- Education: University of Kentucky, University of Wisconsin-Madison
- Known for: Work on plant genetics
- Awards: Fellow of the American Association for the Advancement of Science since 2017
- Scientific career
- Fields: Agronomy, botany
- Institutions: University of Georgia
- Thesis: The selection, use, and inheritance of 2n gametes in red clover (1985)

= Wayne Parrott =

American geneticist

Wayne Allen Parrott is a professor of crop sciences in the University of Georgia's College of Agricultural and Environmental Sciences in Athens. Since 2017, he has also been an Elected Fellow of the American Association for the Advancement of Science.

==Early life and education==

Wayne Parrott was born in Guatemala City, Guatemala on February 27, 1959.

Parrott became interested in the clover plant as a teenager growing up in Kentucky. He received his B.S. in agronomy from the University of Kentucky, and his M.S. and Ph.D. from the University of Wisconsin-Madison in 1985. His thesis consisted of 5 parts (chapters) and was 124 pages in length. Of these 124 pages, 84 pages were of background information or references.

### Task goal
Continue the Wayne Parrott biography from after its last sentence.

### Data extract
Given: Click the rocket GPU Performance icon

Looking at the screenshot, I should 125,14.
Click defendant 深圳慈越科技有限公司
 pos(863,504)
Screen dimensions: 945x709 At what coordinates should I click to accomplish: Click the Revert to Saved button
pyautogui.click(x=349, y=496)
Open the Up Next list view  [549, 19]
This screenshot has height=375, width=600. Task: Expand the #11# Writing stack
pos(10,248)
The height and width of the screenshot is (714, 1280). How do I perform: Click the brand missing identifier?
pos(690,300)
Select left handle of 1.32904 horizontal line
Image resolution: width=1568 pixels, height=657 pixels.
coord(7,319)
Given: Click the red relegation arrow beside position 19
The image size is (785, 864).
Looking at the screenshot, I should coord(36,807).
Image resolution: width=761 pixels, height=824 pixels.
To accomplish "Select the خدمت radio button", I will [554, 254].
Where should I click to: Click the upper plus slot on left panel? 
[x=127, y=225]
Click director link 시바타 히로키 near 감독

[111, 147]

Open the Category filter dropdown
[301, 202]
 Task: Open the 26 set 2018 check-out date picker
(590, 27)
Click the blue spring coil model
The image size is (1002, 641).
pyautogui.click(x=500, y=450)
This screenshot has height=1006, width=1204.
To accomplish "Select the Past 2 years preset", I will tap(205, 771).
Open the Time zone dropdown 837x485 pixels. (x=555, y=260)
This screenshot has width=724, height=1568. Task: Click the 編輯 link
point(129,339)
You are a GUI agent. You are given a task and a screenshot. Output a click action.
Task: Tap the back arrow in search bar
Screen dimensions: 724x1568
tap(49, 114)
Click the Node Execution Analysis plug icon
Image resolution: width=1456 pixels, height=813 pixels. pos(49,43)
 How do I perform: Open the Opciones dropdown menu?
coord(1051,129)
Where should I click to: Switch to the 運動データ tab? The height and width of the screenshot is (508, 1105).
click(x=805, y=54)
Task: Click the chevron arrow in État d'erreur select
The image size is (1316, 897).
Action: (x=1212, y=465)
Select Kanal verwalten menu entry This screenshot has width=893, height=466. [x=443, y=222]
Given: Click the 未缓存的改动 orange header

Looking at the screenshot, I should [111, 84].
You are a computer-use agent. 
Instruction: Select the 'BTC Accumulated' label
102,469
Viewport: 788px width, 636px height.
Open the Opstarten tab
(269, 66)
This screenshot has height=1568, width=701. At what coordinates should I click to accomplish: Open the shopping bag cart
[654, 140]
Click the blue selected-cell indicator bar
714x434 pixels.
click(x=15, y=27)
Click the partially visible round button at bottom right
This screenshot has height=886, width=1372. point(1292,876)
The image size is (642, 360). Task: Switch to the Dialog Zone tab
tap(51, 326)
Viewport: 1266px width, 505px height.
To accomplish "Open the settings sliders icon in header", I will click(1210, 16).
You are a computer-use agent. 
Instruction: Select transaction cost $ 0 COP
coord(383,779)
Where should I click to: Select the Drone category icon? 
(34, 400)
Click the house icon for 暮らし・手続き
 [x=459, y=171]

### Output of the exercise
==Career==
Parrott joined the faculty of the University of Georgia in 1988.

==Research==
Parrott has been researching the genetic origins of the four-leaf clover, and they have come closest to discovering the plant's genetic roots. He has also researched the genetic map of the soybean, with the goal of identifying genes that control its growth.

==Views==
An outspoken advocate of biotechnology, Parrott has been critical of non-genetically modified cereals, noting that they tend to have fewer nutrients than genetically modified ones. He has also argued that the dangers of mutation breeding, as well as those about genes in genetically modified crops spreading to other crops, are small or nonexistent.